Man darf dabei nicht unterschätzen, dass der Narzisst ob seines ungehemmten Egoismus auch Schuldgefühle hat. Diese werden jedoch in aller Regel verdrängt oder projiziert bzw. wandeln sich um in Aggression, Kritiksucht und sogar Demütigung des Co-Narzissten. Opfert sich dieser daraufhin noch mehr auf, wird noch devoter, verstärken sich wiederum sowohl Schuldgefühle als auch Kritik des Narzissten. D.h. er wird umso mehr Täter, je mehr der andere Opfer wird und umgekehrt.
Wie auch alle anderen Paar-Kollusionen ist die narzisstische "Schlüssel-Schloss-Symbiose" ebenfalls höchst anfällig ggü. Entwicklungsbedürfnissen von einer der beiden Partner. Die Perspektiven können sich nämlich mit der Zeit ändern und münden dann in bereits vorgezeichneten Krisenszenarien. Im einen Fall empfindet der Narzisst entweder die abhängige, teils demütige Haltung des kritiklosen Bewunderers als einengend, unwürdig oder gar verachtenswert. Oder er findet einen gesellschaftlich höherwertigeren Bewunderer, der die Brüchigkeit seines Charme-Repertoires noch nicht durchschaut.
Im anderen Fall reift beim Co-Narzissten irgendwann der Impuls heran, selbstständiger zu werden. Dann beginnt er, sich gegen die als demütigend erlebte Selbstherrlichkeit des narzisstischen Partners zu wehren und begehrt gegen dessen kalte Rücksichtslosigkeit auf.

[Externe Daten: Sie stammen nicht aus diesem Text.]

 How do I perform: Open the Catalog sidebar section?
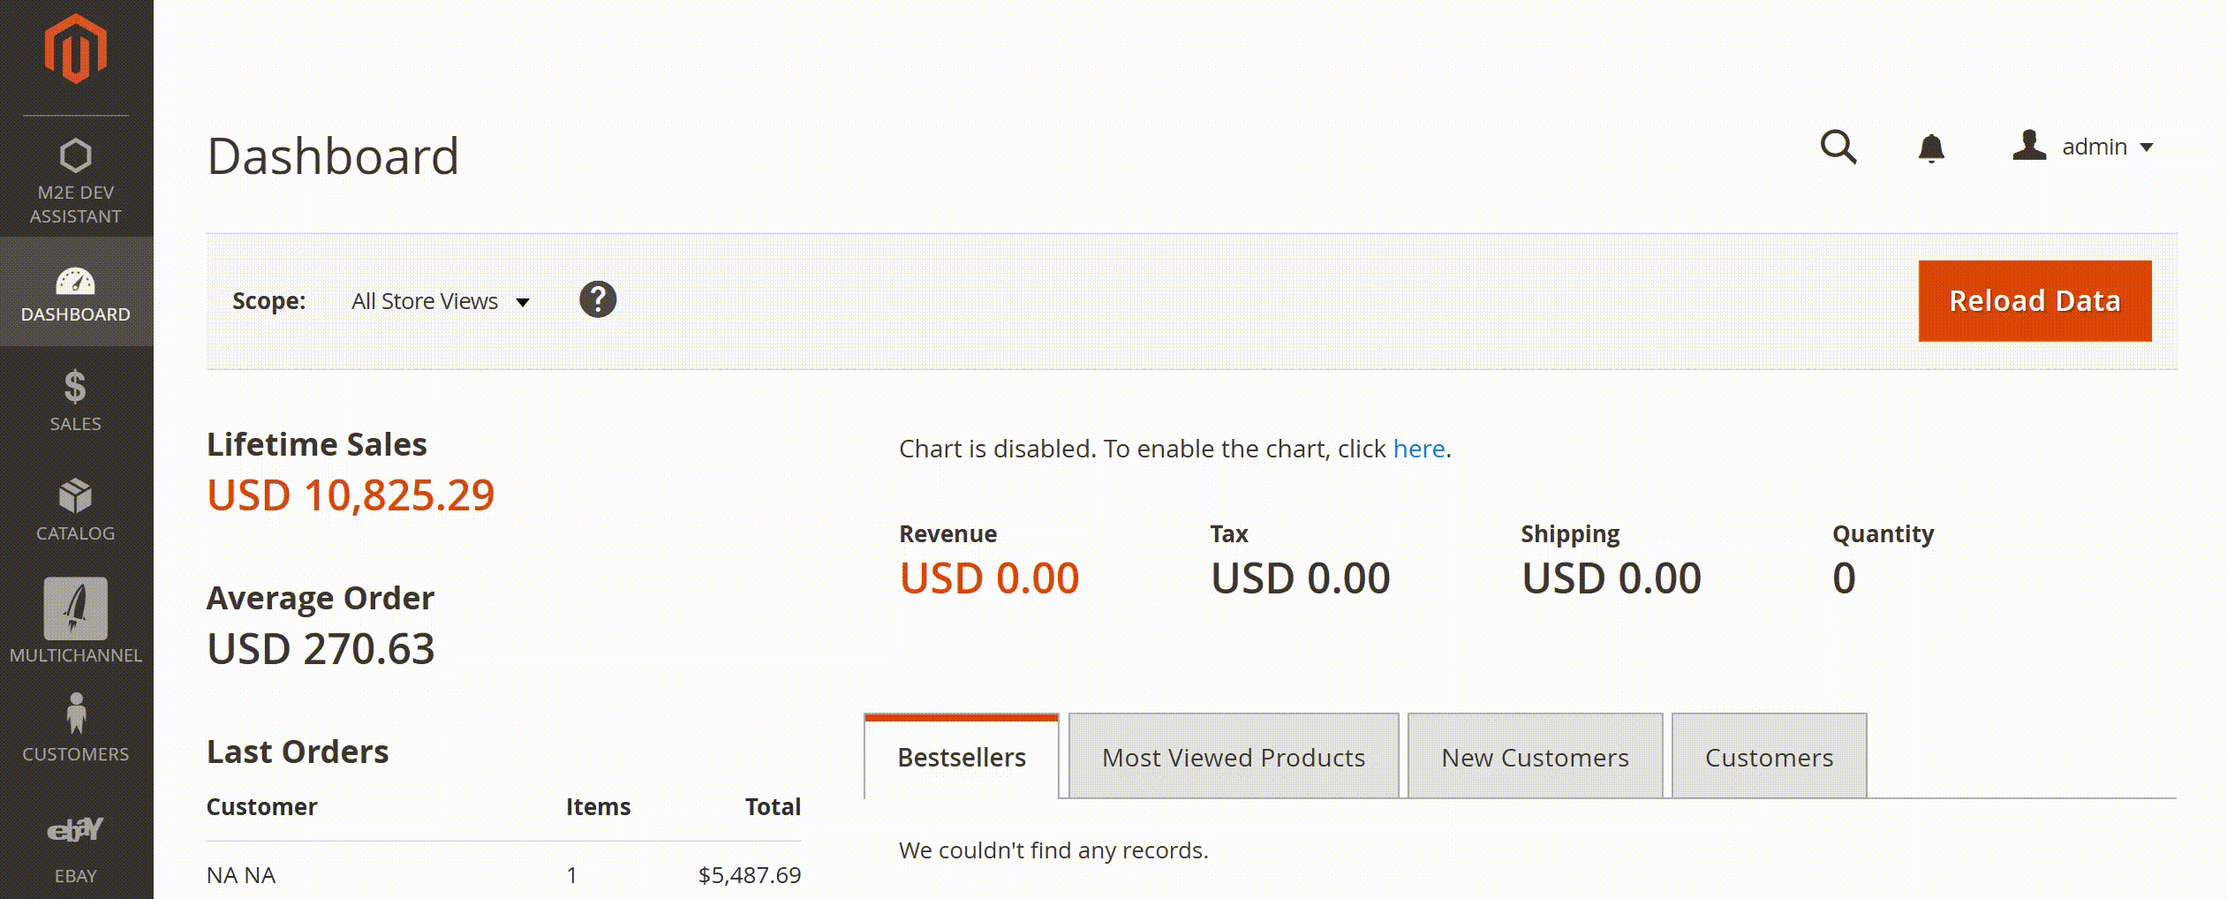(76, 510)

Im darauf folgenden Stadium gegenseitiger Schuldzuweisungen bleibt den Betroffenen der entscheidende Erkenntnisschritt in aller Regel verwehrt: Den aktuellen Konflikt in Bezug zu setzen mit den anfänglichen, jeweils beziehungsstiftenden Bedürftigkeiten.
Glück ist das einzige, das sich verdoppelt, wenn man es teilt!